Some time in 1942 or 1943 , a man lies prostrate in the Libyan desert, still clinging to his postbag of letters. A motorcycle lies behind him. This is the letter bearer, a young officer who has lost his memory – and all knowledge of how he came to be where he is. Through his story, debut writer Robert Allison examines the horror and the pity – and even the humour – of war.

The letter bearer is quickly discovered by a ragtag group of men – deserters from the British army, hoping to take refuge in the desert until the war ends. The men are without ranks and yet there is still a hierarchy in their makeshift camp. Brinkhurst assumes the role of commanding office, brusque, with every appearance of a “country gentleman”, except for his “sandblasted face”. Swann is his second, aggressive, terrifying and intent on command. And then there is the most pathetic figure of all, their Italian prisoner of war, Lucchi, who takes pity on everything from overheated chickens to the rider himself when he falls and can walk no further.
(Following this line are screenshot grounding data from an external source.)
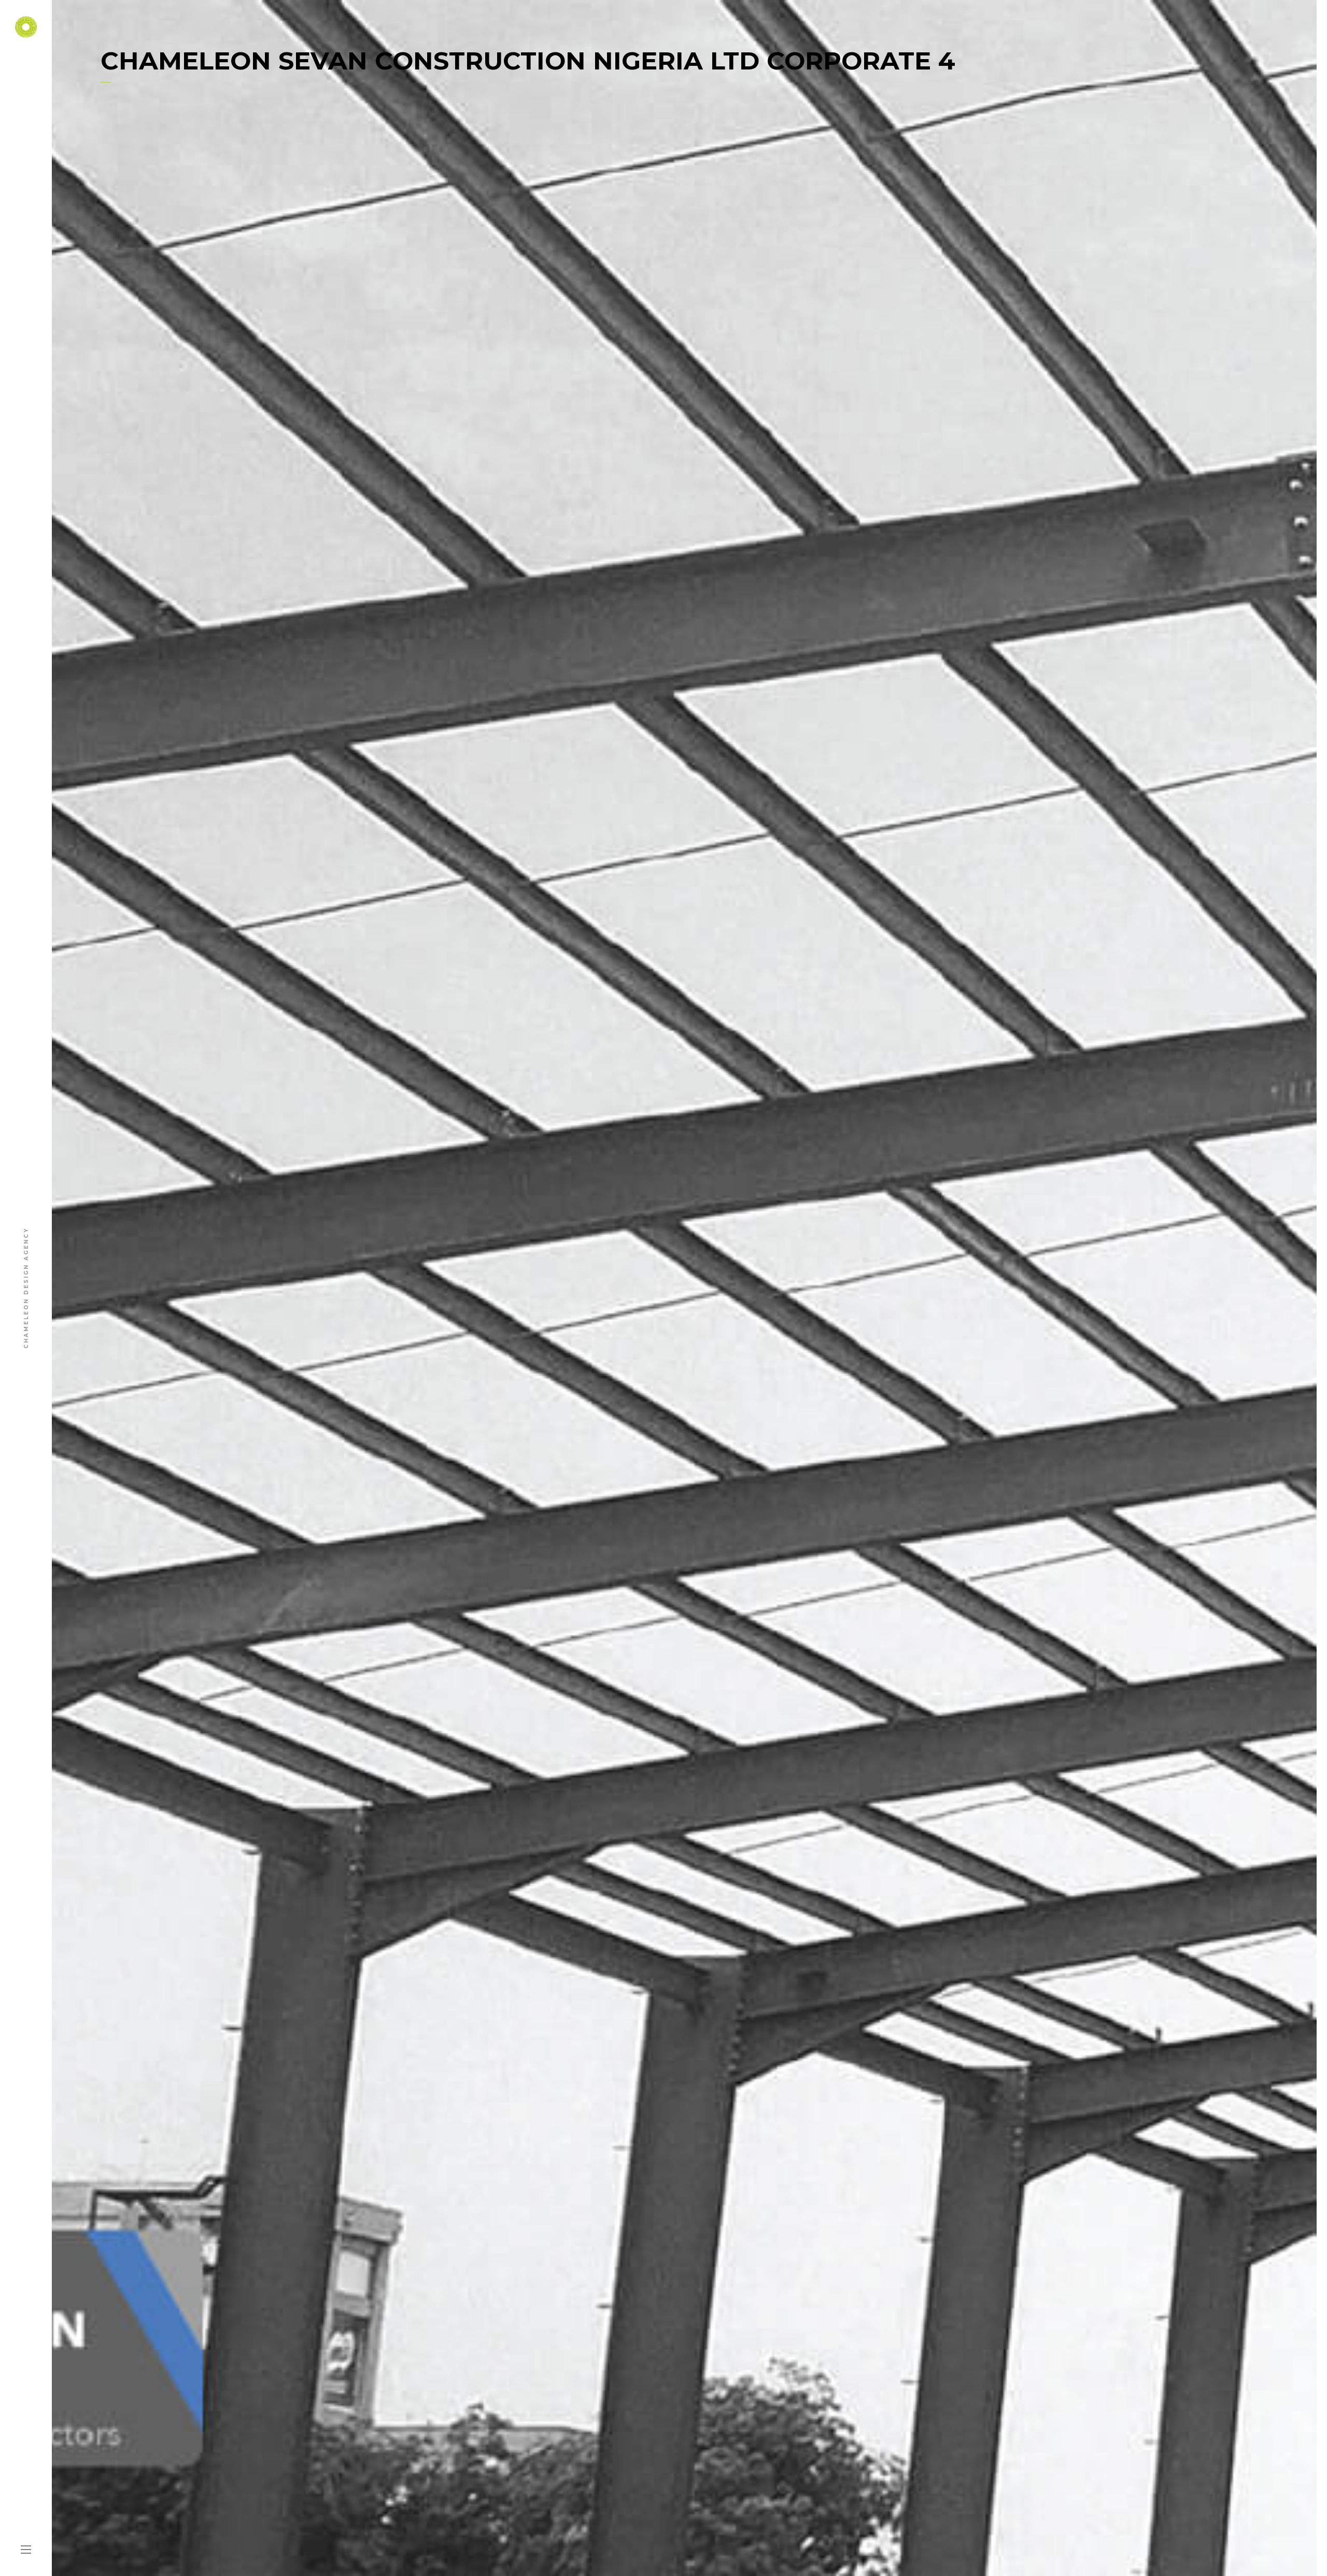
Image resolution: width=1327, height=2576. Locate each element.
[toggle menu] (25, 2550)
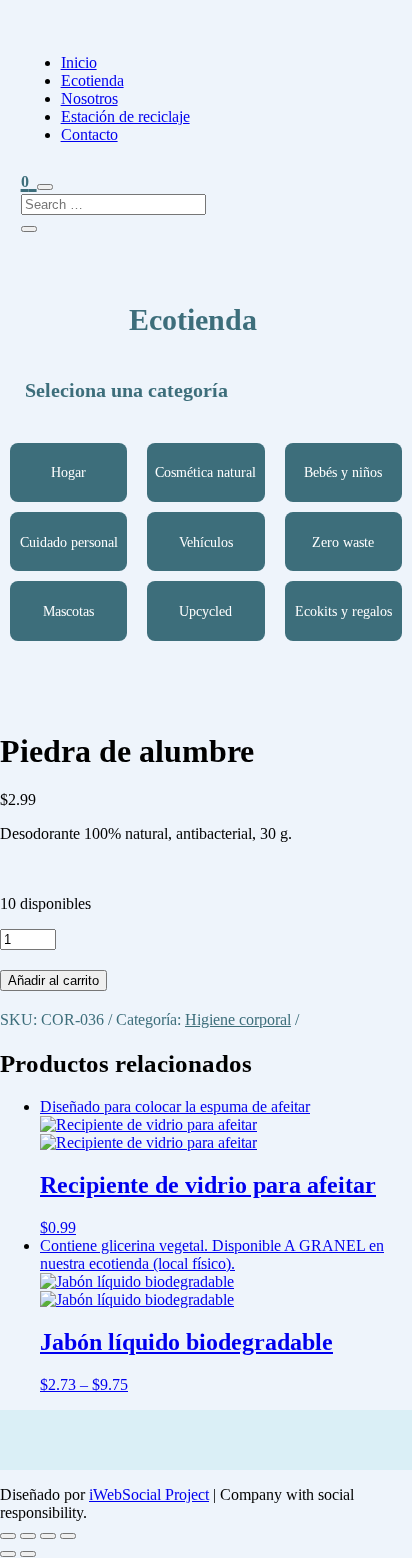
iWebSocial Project (149, 1494)
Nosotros (89, 98)
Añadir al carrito (53, 980)
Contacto (89, 134)
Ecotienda (92, 80)
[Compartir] (48, 1536)
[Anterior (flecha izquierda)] (8, 1554)
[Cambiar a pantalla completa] (28, 1536)
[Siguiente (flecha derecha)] (28, 1554)
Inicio (79, 62)
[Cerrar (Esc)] (68, 1536)
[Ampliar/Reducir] (8, 1536)
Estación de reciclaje (125, 116)
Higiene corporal (238, 1019)
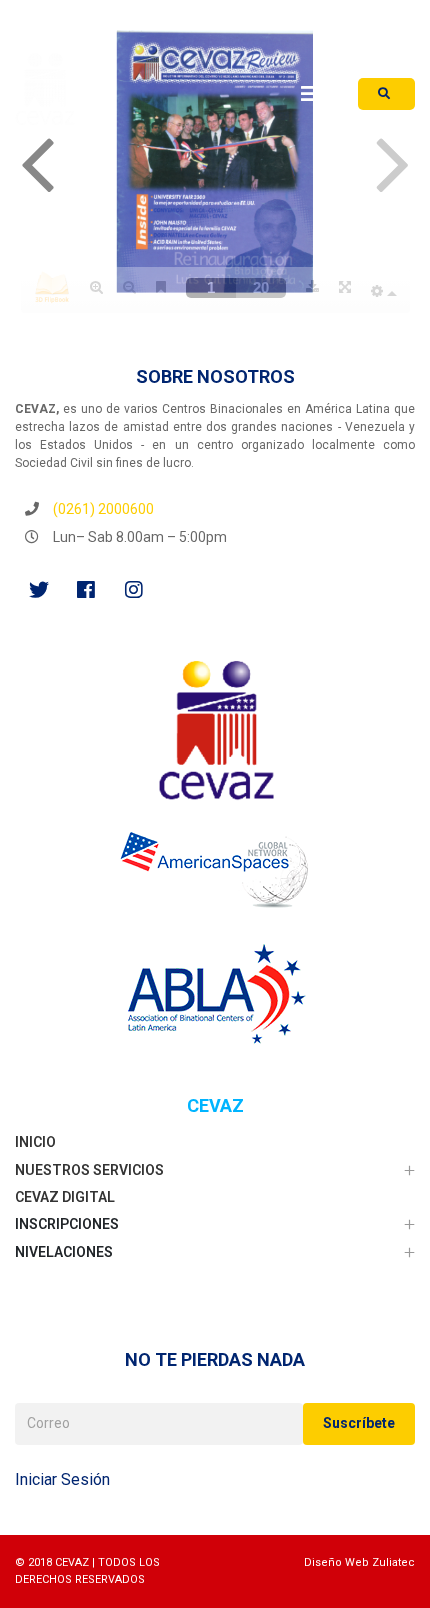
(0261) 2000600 (103, 509)
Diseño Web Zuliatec (359, 1562)
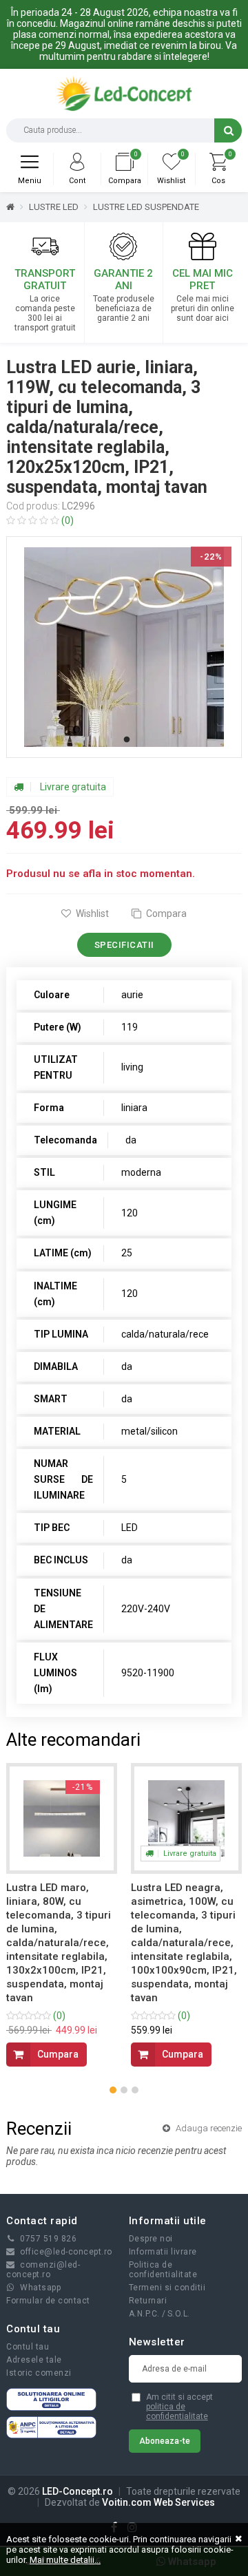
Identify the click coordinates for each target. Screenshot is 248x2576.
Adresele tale (34, 2360)
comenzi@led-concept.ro (43, 2269)
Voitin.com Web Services (158, 2502)
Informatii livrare (163, 2252)
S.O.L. (178, 2314)
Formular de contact (48, 2300)
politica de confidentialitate (177, 2411)
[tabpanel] (124, 647)
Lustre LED (54, 207)
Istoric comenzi (39, 2373)
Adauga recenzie (208, 2128)
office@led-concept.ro (66, 2252)
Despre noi (151, 2239)
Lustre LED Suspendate (146, 207)
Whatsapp (40, 2287)
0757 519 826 (48, 2239)
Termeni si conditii (167, 2287)
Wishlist (91, 913)
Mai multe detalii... (65, 2560)
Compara (165, 913)
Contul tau (27, 2347)
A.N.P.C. (144, 2314)
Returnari (148, 2300)
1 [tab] (127, 740)
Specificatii (124, 945)
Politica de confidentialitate (163, 2269)
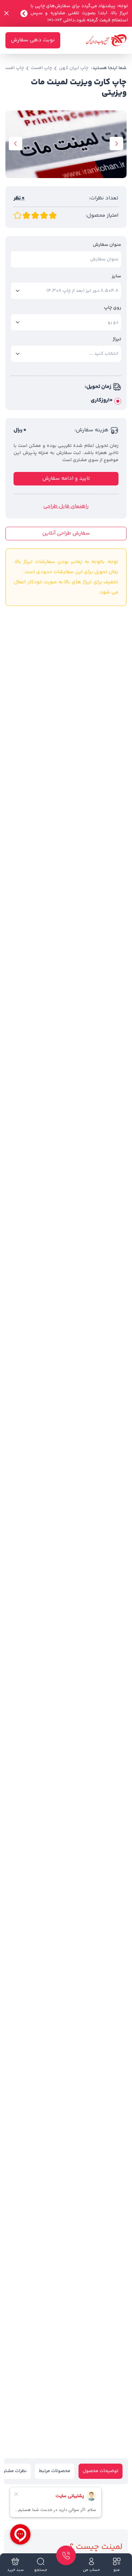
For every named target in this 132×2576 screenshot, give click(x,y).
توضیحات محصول (100, 2471)
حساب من (91, 2570)
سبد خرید (15, 2570)
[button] (116, 143)
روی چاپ (112, 307)
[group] (66, 144)
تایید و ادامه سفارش (66, 478)
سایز (116, 276)
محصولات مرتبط (54, 2471)
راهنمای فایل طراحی (66, 506)
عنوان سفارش (107, 244)
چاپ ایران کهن (73, 68)
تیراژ (117, 339)
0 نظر (19, 198)
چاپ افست (41, 68)
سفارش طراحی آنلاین (66, 533)
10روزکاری (102, 400)
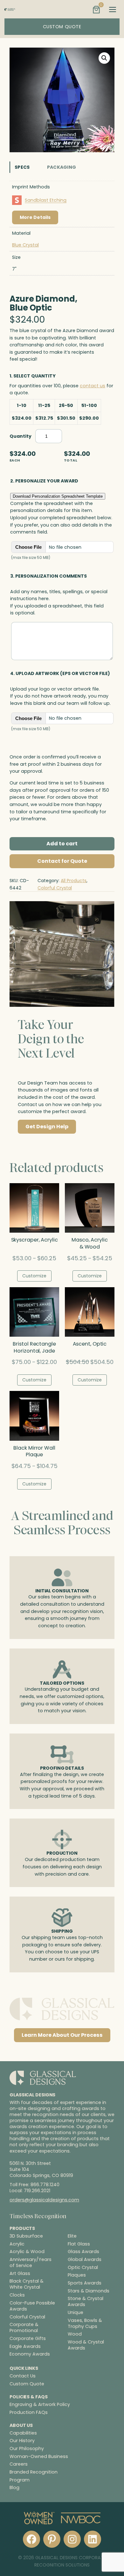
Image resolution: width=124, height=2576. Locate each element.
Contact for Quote (62, 861)
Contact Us (23, 2376)
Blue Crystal (25, 245)
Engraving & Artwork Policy (40, 2404)
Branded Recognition (34, 2472)
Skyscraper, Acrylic (34, 1239)
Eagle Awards (25, 2346)
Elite (72, 2236)
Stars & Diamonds (88, 2291)
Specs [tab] (22, 167)
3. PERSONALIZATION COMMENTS (48, 576)
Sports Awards (84, 2283)
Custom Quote (27, 2384)
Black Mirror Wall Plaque (34, 1451)
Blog (14, 2487)
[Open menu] (113, 9)
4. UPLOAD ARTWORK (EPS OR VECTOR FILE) (60, 673)
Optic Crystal (83, 2267)
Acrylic (17, 2244)
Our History (22, 2440)
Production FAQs (29, 2412)
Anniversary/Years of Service (31, 2263)
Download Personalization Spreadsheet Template (58, 496)
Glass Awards (83, 2252)
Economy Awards (30, 2354)
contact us (92, 386)
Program (20, 2479)
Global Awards (84, 2260)
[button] (104, 58)
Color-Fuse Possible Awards (32, 2306)
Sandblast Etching (45, 200)
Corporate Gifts (28, 2339)
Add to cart (62, 843)
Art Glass (20, 2273)
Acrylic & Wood (27, 2252)
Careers (19, 2464)
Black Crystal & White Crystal (27, 2284)
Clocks (17, 2295)
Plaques (77, 2275)
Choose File (28, 547)
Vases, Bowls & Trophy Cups (85, 2323)
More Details (35, 217)
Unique (75, 2313)
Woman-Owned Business (39, 2456)
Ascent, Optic (90, 1343)
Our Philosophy (27, 2448)
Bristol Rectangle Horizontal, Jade (34, 1347)
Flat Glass (79, 2244)
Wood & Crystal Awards (86, 2345)
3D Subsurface (26, 2236)
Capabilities (23, 2432)
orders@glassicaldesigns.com (44, 2200)
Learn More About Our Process (62, 2035)
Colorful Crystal (55, 888)
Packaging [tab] (61, 167)
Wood (75, 2334)
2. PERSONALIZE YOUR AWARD (44, 481)
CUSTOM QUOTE (62, 26)
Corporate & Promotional (24, 2328)
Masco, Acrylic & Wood (90, 1243)
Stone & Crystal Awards (85, 2302)
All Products (73, 880)
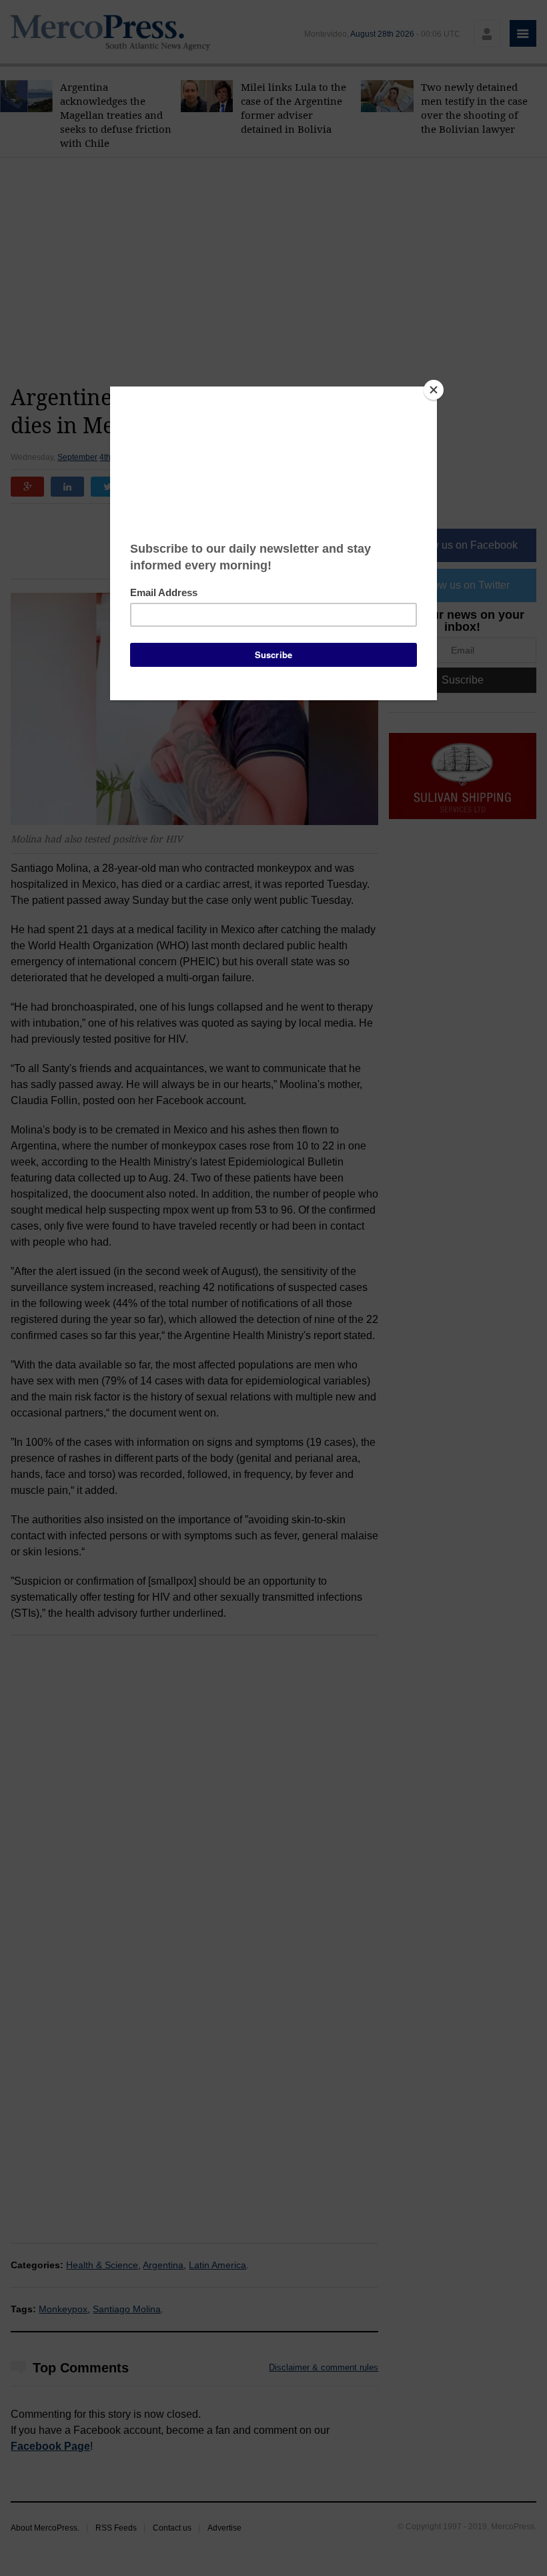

The rider can remember nothing – but he has his bag of letters, all from one battalion's tank regiment. Every night, he reads over them – love letters, practical missives, confessions of misdemeanours past. He thinks he finds a letter written by him to his wife, but he cannot be sure and tries to construct a relationship with her in his mind. He drags his postbag everywhere, refusing to leave it even when he is so weak he can barely carry himself. The letters seem to hold the key to his past, as well as gesturing at a kinder, more ordered world than the desert anarchy in which he now survives.

In sinuous, intricate prose, Allison describes the letter bearer's physical pain, his mental disorientation, the incredible scenery of the desert, the casual brutality of the men. When they are spotted by an Italian plane and have to leave their camp to find another place to hide in the desert, the fragile structures of their world begin to collapse.

Allison's is a beautifully written investigation into alienation, guilt and the will to survive. The desert is a character itself, brilliantly alive and vividly depicted. Amnesia has proved a rich subject for fiction over recent years – and perhaps it is most so in the study of war, when even those who have their memory hope to forget what they have seen and so many wish, like the rider to be forgotten and “given up to mystery”. This is a gripping exploration of one man's travails – and through him, those of millions other men trapped in the terrible mechanism of war.